The role of System 1 and System 2 semantic memory structure in human and LLM biases
Pith reviewed 2026-05-10 14:45 UTC · model grok-4.3
The pith
Human semantic memory networks show unique irreducible structures that link to lower implicit bias in deliberative thinking, a pattern absent in LLMs.
A machine-rendered reading of the paper's core claim, the machinery that carries it, and where it could break.
Core claim
We model System 1 and System 2 thinking as semantic memory networks with distinct structures, built from comparable datasets generated by both humans and LLMs. We find that semantic memory structures are irreducible only in humans, suggesting that LLMs lack certain types of human-like conceptual knowledge. Moreover, semantic memory structure relates consistently to implicit bias only in humans, with lower levels of bias in System 2 structures.
What carries the argument
Semantic memory networks built separately for System 1 and System 2 processes from human and LLM data, then measured with network metrics to test relations to implicit gender bias.
Load-bearing premise
That the networks extracted from human and LLM datasets truly capture the cognitive split between fast associative and slow deliberative thinking, and that the chosen network measures reflect the parts of structure relevant to bias.
What would settle it
Finding that LLMs prompted with different data or methods produce semantic networks with the same irreducible properties as human ones, or that bias scores in humans show no correlation with those network properties once other variables are controlled.
Figures
read the original abstract
Implicit biases in both humans and large language models (LLMs) pose significant societal risks. Dual process theories propose that biases arise primarily from associative System 1 thinking, while deliberative System 2 thinking mitigates bias, but the cognitive mechanisms that give rise to this phenomenon remain poorly understood. To better understand what underlies this duality in humans, and possibly in LLMs, we model System 1 and System 2 thinking as semantic memory networks with distinct structures, built from comparable datasets generated by both humans and LLMs. We then investigate how these distinct semantic memory structures relate to implicit gender bias using network-based evaluation metrics. We find that semantic memory structures are irreducible only in humans, suggesting that LLMs lack certain types of human-like conceptual knowledge. Moreover, semantic memory structure relates consistently to implicit bias only in humans, with lower levels of bias in System~2 structures. These findings suggest that certain types of conceptual knowledge contribute to bias regulation in humans, but not in LLMs, highlighting fundamental differences between human and machine cognition.
Editorial analysis
A structured set of objections, weighed in public.
Referee Report
Summary. The paper models System 1 (associative) and System 2 (deliberative) thinking as semantic memory networks constructed from comparable human and LLM-generated datasets. It applies network-based metrics to examine how these structures relate to implicit gender bias, reporting that the structures are irreducible only in humans and that the structure-bias relation holds only for humans, with lower bias associated with System 2 networks. The authors conclude that certain conceptual knowledge supports bias regulation in humans but not in LLMs.
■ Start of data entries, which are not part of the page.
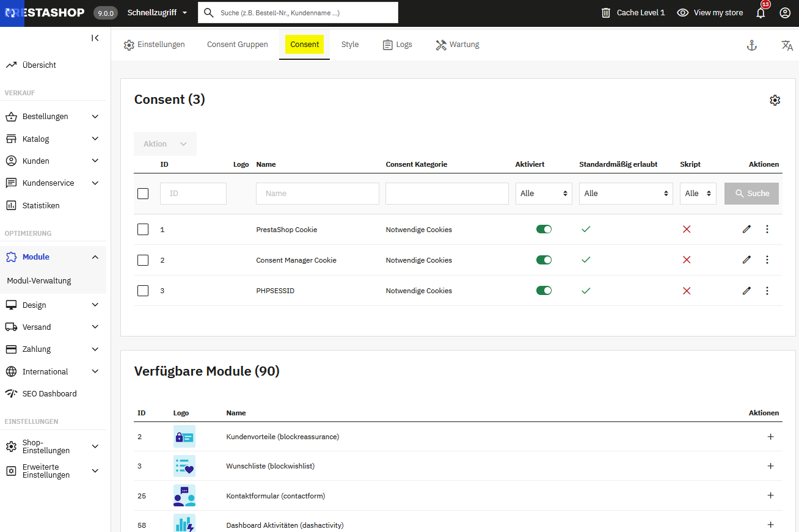Open more actions for PHPSESSID row
The image size is (799, 532).
coord(767,291)
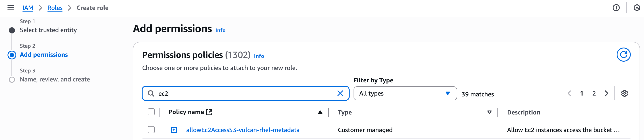Image resolution: width=644 pixels, height=140 pixels.
Task: Navigate to IAM breadcrumb
Action: (28, 8)
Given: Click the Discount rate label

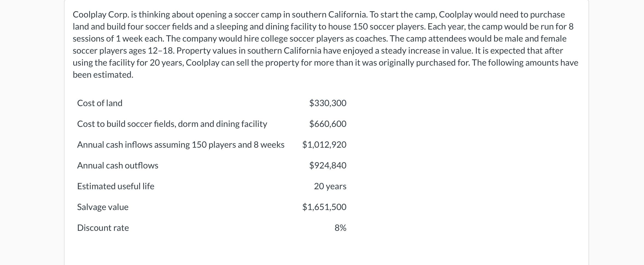Looking at the screenshot, I should pyautogui.click(x=103, y=228).
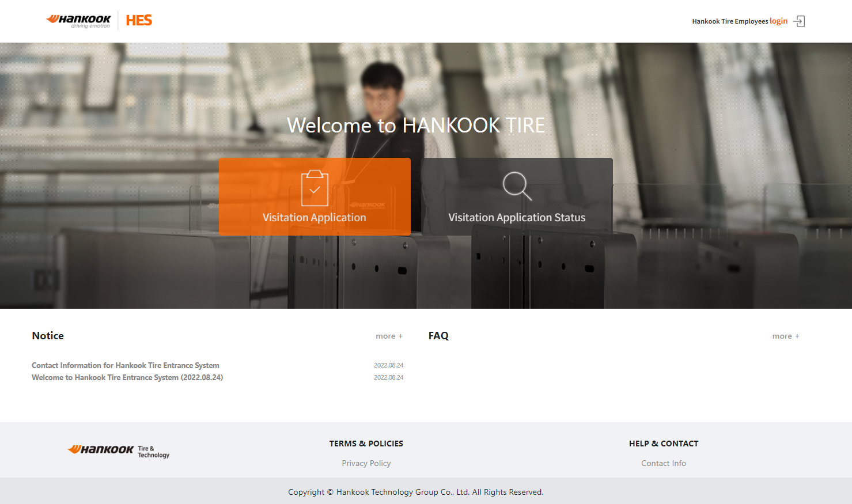Click the HELP & CONTACT footer heading
Image resolution: width=852 pixels, height=504 pixels.
tap(664, 444)
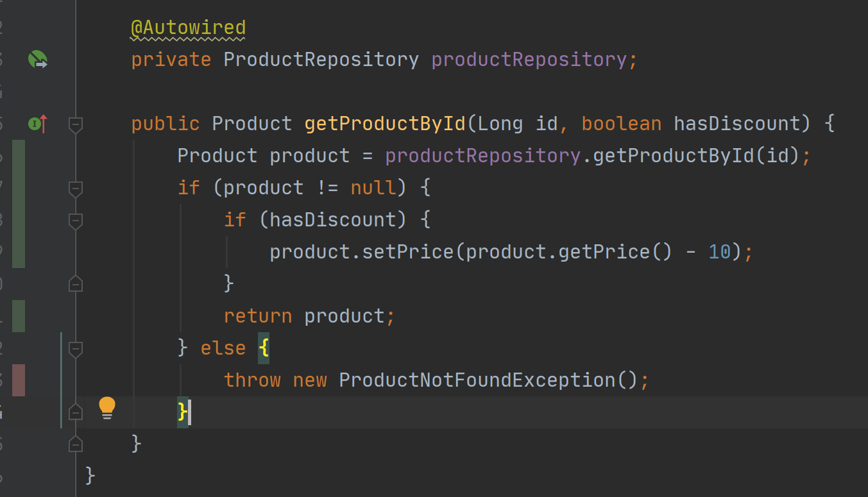This screenshot has width=868, height=497.
Task: Click the fold end marker below setPrice line
Action: (x=76, y=283)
Significance. If the network constructions and metrics are shown to validly instantiate dual-process distinctions, the results would provide evidence of a qualitative divergence in how humans and LLMs organize conceptual knowledge and regulate bias. The network-analytic approach to linking memory topology with implicit bias is a potentially useful bridge between cognitive science and AI evaluation, though its interpretive power depends on the untested assumption that prompting regimes produce cognitively analogous structures.
major comments (3)
- [§3] §3 (Network Construction and Elicitation): The claim that LLM networks under different prompting conditions instantiate System 1 vs. System 2 distinctions analogous to humans is load-bearing for both the irreducibility and bias-correlation results, yet the manuscript provides no validation against established dual-process markers (e.g., response latency, explicit/implicit dissociation, or IAT scores) in the human data, nor demonstrates expected qualitative differences such as higher local clustering in System 1 networks.
- [Results] Results, bias-correlation analysis (around Tables 2–4): The reported finding that semantic memory structure relates to implicit bias only in humans rests on network metrics whose sensitivity to dataset size, density, or generation style is not controlled or reported; without these controls it is impossible to rule out that the human-only correlation is an artifact of differing network properties rather than a genuine cognitive difference.
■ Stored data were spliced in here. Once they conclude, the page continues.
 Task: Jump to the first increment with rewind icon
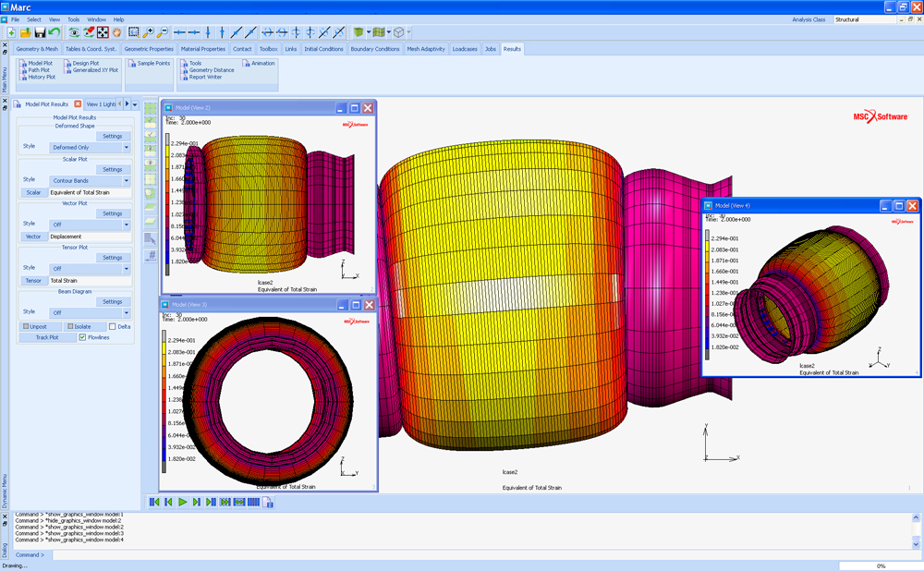pos(153,502)
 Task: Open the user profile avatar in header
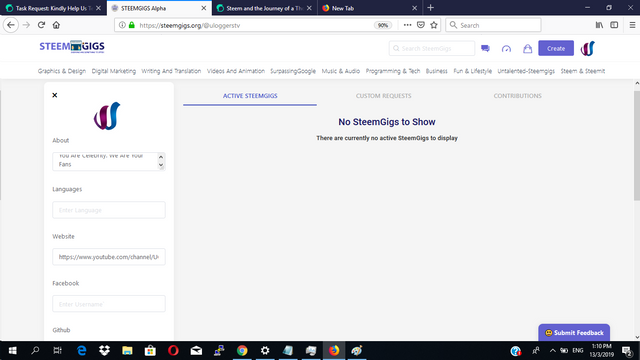coord(588,49)
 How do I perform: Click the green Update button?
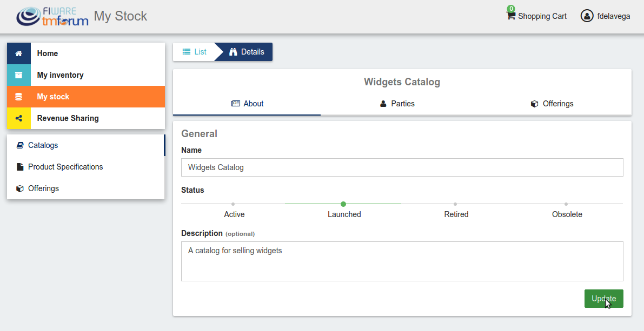tap(604, 299)
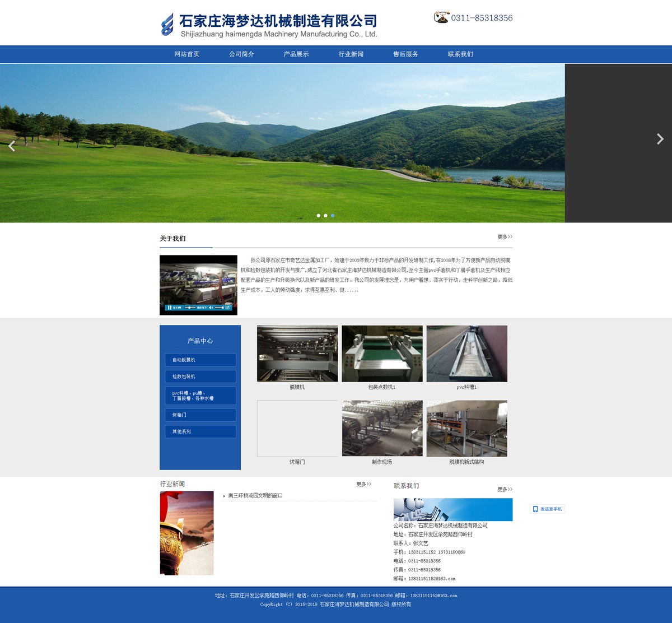Viewport: 672px width, 623px height.
Task: Click the telephone icon beside phone number
Action: pyautogui.click(x=441, y=17)
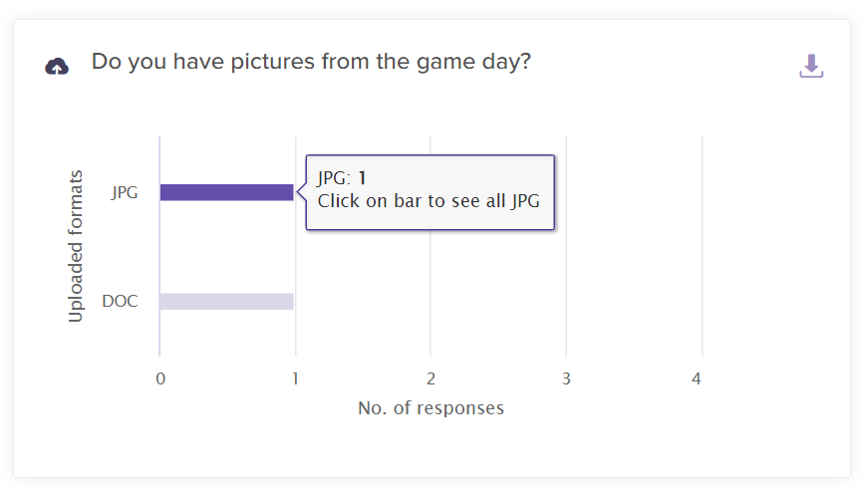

- [§4] §4 (Irreducibility claim): The assertion that semantic memory structures are 'irreducible only in humans' requires a precise definition of irreducibility (e.g., via specific topological invariants or embedding dimensionality) and a demonstration that the same metrics applied to LLM networks do not simply reflect surface-level differences in output coherence; the current presentation leaves this distinction underspecified.
minor comments (2)
- [Abstract, §2] The abstract and §2 use 'System~2' LaTeX spacing inconsistently; standardize notation throughout.
- [Figures] Figure captions should explicitly state the number of participants/LLM generations and the exact prompting templates used to build each network.
Simulated Author's Rebuttal
We thank the referee for their constructive and detailed comments, which have prompted us to strengthen the methodological justifications and controls in the manuscript. We address each major comment below and indicate the revisions made.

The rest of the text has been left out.